__Dataset records__:
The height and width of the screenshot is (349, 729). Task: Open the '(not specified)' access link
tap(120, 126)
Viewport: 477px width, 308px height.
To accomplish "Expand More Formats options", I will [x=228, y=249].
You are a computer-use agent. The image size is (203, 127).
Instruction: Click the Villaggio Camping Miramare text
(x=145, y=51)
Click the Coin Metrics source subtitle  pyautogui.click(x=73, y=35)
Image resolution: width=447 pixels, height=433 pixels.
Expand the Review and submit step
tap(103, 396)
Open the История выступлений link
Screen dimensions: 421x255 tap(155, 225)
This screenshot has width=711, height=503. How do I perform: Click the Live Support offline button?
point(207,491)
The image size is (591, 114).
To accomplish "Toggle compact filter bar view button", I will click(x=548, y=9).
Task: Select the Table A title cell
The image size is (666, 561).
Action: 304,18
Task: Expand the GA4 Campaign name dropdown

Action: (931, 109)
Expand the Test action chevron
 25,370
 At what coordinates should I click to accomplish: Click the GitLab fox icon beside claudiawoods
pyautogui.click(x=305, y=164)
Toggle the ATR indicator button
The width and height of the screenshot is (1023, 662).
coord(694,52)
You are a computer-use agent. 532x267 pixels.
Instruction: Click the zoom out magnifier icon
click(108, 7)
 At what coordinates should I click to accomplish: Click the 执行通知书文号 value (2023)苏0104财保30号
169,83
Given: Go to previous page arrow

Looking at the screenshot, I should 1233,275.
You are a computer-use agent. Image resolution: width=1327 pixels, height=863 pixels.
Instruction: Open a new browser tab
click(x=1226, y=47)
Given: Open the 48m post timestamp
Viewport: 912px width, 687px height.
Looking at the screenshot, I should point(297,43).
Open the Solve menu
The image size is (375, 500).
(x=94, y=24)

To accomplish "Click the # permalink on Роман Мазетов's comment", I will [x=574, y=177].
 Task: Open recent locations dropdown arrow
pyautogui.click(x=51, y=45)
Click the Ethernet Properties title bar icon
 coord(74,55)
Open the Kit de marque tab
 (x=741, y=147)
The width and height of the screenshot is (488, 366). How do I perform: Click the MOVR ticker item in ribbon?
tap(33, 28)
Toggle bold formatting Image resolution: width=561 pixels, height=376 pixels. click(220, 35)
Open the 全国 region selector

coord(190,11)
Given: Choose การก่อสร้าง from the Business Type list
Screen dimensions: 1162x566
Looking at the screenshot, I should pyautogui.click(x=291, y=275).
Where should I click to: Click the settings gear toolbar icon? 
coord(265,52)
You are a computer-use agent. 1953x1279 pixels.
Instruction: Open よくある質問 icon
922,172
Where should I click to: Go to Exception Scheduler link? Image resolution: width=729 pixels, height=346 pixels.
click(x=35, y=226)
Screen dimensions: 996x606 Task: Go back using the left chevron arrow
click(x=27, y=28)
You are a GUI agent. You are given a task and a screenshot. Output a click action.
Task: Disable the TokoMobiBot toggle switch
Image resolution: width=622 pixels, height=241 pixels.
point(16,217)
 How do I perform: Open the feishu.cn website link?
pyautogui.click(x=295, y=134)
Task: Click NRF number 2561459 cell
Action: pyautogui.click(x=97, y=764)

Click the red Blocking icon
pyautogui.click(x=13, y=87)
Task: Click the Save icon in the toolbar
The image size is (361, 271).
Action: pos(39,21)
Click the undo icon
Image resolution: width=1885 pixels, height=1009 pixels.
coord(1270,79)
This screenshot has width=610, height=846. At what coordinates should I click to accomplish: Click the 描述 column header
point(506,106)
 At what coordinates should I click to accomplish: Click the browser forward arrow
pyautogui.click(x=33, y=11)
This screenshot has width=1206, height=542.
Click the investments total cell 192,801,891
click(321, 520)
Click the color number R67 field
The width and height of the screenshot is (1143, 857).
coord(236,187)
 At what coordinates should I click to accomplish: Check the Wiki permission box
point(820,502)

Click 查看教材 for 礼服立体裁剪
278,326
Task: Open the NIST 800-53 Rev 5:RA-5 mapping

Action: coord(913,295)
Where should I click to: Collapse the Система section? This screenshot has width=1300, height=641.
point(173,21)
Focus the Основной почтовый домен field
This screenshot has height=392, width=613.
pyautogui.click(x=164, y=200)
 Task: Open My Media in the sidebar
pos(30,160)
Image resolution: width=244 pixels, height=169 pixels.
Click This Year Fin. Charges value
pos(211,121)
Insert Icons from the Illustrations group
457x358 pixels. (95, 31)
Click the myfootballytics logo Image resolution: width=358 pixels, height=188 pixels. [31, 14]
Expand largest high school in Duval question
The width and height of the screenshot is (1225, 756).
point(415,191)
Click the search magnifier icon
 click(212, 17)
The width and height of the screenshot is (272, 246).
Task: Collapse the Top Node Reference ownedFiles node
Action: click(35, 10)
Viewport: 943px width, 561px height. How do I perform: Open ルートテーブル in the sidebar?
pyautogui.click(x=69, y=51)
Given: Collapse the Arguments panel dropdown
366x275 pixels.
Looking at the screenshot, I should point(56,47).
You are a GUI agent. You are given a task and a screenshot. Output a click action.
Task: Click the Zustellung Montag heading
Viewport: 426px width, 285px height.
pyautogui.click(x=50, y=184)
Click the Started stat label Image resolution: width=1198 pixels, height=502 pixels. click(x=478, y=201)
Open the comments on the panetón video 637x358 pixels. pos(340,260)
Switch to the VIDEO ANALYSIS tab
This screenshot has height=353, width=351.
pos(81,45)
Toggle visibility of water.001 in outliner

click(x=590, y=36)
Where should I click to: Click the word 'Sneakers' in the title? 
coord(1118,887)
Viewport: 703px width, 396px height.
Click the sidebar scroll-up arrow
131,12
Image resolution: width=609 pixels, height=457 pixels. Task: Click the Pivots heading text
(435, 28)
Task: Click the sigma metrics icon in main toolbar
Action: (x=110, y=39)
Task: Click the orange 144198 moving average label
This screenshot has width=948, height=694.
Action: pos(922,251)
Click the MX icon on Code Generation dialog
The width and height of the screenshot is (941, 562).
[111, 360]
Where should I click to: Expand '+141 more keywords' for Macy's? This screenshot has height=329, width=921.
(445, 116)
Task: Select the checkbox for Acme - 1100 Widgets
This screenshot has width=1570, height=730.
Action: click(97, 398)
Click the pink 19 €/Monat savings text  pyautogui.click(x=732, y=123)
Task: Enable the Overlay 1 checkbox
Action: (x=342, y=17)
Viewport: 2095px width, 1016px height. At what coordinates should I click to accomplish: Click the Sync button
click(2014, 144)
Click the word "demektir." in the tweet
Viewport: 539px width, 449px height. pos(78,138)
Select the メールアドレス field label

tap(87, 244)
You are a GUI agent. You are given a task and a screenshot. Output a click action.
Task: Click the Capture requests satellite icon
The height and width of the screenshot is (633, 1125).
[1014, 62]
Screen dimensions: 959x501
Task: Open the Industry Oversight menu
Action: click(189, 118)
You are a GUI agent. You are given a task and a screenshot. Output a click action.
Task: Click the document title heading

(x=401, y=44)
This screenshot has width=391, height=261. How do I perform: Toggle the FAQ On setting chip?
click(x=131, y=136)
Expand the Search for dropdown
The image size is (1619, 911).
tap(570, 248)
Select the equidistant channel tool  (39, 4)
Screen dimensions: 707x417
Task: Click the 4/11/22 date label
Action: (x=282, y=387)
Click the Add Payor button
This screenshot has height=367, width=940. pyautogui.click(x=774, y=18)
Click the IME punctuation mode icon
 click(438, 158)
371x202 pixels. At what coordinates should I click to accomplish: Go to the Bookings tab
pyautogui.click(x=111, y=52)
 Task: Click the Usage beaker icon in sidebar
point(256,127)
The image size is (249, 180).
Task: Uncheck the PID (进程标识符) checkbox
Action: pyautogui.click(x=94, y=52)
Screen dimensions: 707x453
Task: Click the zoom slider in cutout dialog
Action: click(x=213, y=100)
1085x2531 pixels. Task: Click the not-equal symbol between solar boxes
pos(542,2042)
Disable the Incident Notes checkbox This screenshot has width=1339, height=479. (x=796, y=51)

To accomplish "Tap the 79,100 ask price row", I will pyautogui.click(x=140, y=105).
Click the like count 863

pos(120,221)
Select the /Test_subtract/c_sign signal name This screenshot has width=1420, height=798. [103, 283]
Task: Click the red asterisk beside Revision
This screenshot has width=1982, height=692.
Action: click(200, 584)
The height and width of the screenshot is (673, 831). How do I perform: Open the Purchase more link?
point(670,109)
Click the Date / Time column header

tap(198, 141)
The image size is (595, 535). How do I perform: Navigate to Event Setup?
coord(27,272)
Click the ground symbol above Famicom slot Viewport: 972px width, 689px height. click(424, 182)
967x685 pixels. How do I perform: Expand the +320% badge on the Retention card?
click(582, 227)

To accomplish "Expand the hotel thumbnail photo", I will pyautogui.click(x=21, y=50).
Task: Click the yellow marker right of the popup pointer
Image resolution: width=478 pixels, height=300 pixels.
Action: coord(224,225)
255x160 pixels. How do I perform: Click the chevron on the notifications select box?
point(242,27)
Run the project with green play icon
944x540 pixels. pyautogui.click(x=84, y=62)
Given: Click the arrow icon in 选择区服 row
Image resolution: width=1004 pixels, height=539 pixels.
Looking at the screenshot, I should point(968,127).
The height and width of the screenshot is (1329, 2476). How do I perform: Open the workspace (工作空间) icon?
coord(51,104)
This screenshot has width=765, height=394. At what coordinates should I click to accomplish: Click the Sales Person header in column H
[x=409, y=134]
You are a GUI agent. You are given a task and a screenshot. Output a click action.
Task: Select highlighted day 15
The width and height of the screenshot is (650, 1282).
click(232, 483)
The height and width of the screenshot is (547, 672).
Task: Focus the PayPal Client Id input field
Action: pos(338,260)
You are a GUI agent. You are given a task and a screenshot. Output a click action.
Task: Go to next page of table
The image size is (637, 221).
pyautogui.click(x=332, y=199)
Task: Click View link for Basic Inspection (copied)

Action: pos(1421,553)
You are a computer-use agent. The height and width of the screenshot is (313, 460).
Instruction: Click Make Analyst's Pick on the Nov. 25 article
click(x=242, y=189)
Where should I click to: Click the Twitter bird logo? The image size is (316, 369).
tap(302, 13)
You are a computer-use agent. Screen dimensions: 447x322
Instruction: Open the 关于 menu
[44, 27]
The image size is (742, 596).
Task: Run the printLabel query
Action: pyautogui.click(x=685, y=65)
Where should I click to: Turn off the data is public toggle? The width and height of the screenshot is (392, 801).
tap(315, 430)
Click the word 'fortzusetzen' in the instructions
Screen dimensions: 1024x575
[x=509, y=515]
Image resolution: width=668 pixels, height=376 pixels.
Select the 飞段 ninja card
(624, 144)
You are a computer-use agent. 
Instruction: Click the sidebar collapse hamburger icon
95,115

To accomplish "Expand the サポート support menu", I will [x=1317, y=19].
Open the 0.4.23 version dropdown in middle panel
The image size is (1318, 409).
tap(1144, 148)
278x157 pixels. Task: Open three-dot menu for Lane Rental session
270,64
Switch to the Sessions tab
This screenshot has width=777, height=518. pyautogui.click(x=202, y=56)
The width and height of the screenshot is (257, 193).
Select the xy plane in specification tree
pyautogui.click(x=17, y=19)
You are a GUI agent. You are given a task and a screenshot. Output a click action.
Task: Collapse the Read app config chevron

__What is being asked__: Copy out, verbatim, the part of the records that opens with the line containing "Viewport: 2095px width, 1016px" and closes with the line containing "Action: click(200, 584)", including both of those lines.

__Complete answer__:
Viewport: 2095px width, 1016px height. At what coordinates should I click to accomplish: Click the Sync button
click(2014, 144)
Click the word "demektir." in the tweet
Viewport: 539px width, 449px height. pos(78,138)
Select the メールアドレス field label

tap(87, 244)
You are a GUI agent. You are given a task and a screenshot. Output a click action.
Task: Click the Capture requests satellite icon
The height and width of the screenshot is (633, 1125).
[1014, 62]
Screen dimensions: 959x501
Task: Open the Industry Oversight menu
Action: click(189, 118)
You are a GUI agent. You are given a task and a screenshot. Output a click action.
Task: Click the document title heading

(x=401, y=44)
This screenshot has width=391, height=261. How do I perform: Toggle the FAQ On setting chip?
click(x=131, y=136)
Expand the Search for dropdown
The image size is (1619, 911).
tap(570, 248)
Select the equidistant channel tool  (39, 4)
Screen dimensions: 707x417
Task: Click the 4/11/22 date label
Action: (x=282, y=387)
Click the Add Payor button
This screenshot has height=367, width=940. pyautogui.click(x=774, y=18)
Click the IME punctuation mode icon
 click(438, 158)
371x202 pixels. At what coordinates should I click to accomplish: Go to the Bookings tab
pyautogui.click(x=111, y=52)
 Task: Click the Usage beaker icon in sidebar
point(256,127)
The image size is (249, 180).
Task: Uncheck the PID (进程标识符) checkbox
Action: pyautogui.click(x=94, y=52)
Screen dimensions: 707x453
Task: Click the zoom slider in cutout dialog
Action: click(x=213, y=100)
1085x2531 pixels. Task: Click the not-equal symbol between solar boxes
pos(542,2042)
Disable the Incident Notes checkbox This screenshot has width=1339, height=479. (x=796, y=51)

To accomplish "Tap the 79,100 ask price row", I will pyautogui.click(x=140, y=105).
Click the like count 863

pos(120,221)
Select the /Test_subtract/c_sign signal name This screenshot has width=1420, height=798. [103, 283]
Task: Click the red asterisk beside Revision
This screenshot has width=1982, height=692.
Action: click(200, 584)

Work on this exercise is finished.